SELECTED EXCERPT =>
+ + + + +
Thyroid and Adrenals: How are they Connected?

Are you tired all the time? Trouble tolerating the cold? Menstrual irregularities or PCOS? Do your symptoms come from an under active thyroid or from worn out adrenal glands (the walnut-shaped glands that sit on top of the kidneys)? Many people have a combination of adrenal and thyroid issues not just one or the other. The underlying cause of your symptoms may even be due to a dysregulation upstream from the thyroid and adrenals. The glands at the front of the line, the hypothalamus and pituitary, regulate the adrenals and thyroid. It is imperative to provide support to the hypothalamus and pituitary when working with someone who has a thyroid and/or adrenal issue.
+ + + + +
RECORDS =>
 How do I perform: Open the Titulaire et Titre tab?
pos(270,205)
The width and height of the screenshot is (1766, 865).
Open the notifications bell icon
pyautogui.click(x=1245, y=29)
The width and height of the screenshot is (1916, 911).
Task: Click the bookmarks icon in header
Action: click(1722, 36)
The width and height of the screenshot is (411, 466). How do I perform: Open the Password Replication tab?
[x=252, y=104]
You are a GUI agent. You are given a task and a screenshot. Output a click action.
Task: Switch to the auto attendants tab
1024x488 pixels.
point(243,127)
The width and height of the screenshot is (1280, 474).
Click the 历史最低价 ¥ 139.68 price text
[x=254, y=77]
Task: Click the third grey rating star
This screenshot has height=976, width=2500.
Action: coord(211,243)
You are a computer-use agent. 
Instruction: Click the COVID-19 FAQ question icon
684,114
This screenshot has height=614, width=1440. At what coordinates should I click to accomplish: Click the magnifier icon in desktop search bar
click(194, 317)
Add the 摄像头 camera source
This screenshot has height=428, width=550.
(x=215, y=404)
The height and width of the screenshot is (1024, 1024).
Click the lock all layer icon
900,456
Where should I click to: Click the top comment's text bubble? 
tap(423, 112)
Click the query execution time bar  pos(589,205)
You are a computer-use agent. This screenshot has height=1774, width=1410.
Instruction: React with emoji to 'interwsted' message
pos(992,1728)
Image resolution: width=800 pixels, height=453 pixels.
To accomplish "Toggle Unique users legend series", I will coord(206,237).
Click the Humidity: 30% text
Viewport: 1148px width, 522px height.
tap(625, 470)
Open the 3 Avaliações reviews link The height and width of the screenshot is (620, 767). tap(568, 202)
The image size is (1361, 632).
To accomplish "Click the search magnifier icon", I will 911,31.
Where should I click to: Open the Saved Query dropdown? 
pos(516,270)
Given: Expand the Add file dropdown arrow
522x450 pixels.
+ + + + +
TASK => Quote, word for word, the passage of the thyroid and adrenals text from "Are you tired" to "and/or adrenal issue.".

PROBLEM SOLUTION =>
Are you tired all the time? Trouble tolerating the cold? Menstrual irregularities or PCOS? Do your symptoms come from an under active thyroid or from worn out adrenal glands (the walnut-shaped glands that sit on top of the kidneys)? Many people have a combination of adrenal and thyroid issues not just one or the other. The underlying cause of your symptoms may even be due to a dysregulation upstream from the thyroid and adrenals. The glands at the front of the line, the hypothalamus and pituitary, regulate the adrenals and thyroid. It is imperative to provide support to the hypothalamus and pituitary when working with someone who has a thyroid and/or adrenal issue.